* DIRECTIONS FOR THIS TASK:
Scan the entries below. Return every line that includes "computer".

Extracted records
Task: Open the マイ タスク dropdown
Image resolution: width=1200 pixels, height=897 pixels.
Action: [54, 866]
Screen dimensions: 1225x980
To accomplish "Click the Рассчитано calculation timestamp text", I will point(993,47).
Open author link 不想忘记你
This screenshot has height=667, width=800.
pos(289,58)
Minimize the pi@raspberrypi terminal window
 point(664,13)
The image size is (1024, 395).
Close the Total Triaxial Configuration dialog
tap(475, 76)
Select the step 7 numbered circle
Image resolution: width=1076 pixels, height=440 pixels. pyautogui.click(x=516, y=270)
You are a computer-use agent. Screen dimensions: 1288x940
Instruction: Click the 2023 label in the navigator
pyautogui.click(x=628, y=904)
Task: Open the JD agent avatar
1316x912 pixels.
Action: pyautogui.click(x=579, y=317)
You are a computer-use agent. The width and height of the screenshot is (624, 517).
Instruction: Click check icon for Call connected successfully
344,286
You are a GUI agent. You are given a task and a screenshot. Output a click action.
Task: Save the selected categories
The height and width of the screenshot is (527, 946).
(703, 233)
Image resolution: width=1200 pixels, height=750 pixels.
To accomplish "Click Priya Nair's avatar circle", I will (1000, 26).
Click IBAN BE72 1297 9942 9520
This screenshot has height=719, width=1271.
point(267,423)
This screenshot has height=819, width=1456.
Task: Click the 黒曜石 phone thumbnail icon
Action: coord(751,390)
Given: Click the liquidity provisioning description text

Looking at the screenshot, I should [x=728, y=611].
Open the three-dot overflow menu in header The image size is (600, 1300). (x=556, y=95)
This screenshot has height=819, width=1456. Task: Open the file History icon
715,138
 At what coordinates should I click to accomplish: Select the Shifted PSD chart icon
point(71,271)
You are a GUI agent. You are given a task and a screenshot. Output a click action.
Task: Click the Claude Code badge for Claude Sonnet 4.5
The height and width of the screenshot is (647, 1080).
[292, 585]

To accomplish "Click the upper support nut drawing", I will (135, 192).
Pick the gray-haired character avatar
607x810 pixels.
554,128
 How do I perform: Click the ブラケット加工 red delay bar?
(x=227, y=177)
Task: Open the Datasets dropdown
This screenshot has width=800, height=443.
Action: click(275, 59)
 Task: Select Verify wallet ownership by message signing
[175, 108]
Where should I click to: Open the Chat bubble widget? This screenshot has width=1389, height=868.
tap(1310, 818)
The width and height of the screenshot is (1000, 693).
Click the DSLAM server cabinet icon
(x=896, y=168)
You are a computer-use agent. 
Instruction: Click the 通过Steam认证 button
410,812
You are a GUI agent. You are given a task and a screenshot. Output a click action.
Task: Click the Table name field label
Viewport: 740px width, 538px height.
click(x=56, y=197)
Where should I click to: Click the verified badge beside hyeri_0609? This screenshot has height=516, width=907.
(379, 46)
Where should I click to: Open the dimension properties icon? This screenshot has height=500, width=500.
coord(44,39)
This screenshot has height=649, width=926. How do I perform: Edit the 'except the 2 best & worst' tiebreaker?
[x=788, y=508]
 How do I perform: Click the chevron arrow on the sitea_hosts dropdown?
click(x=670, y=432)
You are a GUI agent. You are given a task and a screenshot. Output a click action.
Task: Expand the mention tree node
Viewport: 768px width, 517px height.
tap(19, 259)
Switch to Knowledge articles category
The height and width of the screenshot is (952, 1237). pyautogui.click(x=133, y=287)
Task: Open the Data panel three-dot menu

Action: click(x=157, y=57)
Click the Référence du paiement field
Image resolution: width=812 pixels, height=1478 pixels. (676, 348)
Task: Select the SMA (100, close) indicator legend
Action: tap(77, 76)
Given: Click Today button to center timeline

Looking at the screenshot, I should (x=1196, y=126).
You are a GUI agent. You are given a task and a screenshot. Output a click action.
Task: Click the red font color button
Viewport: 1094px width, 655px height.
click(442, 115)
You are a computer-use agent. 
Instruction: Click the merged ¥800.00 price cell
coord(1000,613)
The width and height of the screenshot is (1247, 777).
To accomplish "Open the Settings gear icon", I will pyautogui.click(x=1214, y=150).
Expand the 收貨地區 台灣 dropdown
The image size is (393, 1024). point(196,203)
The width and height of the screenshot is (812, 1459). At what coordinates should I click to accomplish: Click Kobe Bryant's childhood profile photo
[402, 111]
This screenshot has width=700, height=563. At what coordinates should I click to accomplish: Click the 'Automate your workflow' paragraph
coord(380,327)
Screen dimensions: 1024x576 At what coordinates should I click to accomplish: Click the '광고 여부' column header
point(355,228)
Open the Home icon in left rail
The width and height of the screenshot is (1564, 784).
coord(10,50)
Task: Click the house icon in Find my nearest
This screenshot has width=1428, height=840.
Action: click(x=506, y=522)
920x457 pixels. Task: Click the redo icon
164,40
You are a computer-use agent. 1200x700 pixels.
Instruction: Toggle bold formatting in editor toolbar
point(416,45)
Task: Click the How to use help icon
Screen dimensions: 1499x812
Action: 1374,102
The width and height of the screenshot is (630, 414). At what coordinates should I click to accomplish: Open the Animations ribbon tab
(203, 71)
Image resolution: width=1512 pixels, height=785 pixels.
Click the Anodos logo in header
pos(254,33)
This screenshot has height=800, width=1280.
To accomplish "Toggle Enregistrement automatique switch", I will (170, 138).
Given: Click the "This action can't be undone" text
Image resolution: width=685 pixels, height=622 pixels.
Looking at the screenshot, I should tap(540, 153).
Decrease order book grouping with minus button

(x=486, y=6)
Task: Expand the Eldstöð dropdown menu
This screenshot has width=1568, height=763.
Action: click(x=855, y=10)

* FINISHED EXERCISE:
You are a computer-use agent. Screen dimensions: 1288x940
You are a computer-use agent. The width and height of the screenshot is (624, 517).
You are a computer-use agent. 
You are a computer-use agent. 
You are a computer-use agent. 1200x700 pixels.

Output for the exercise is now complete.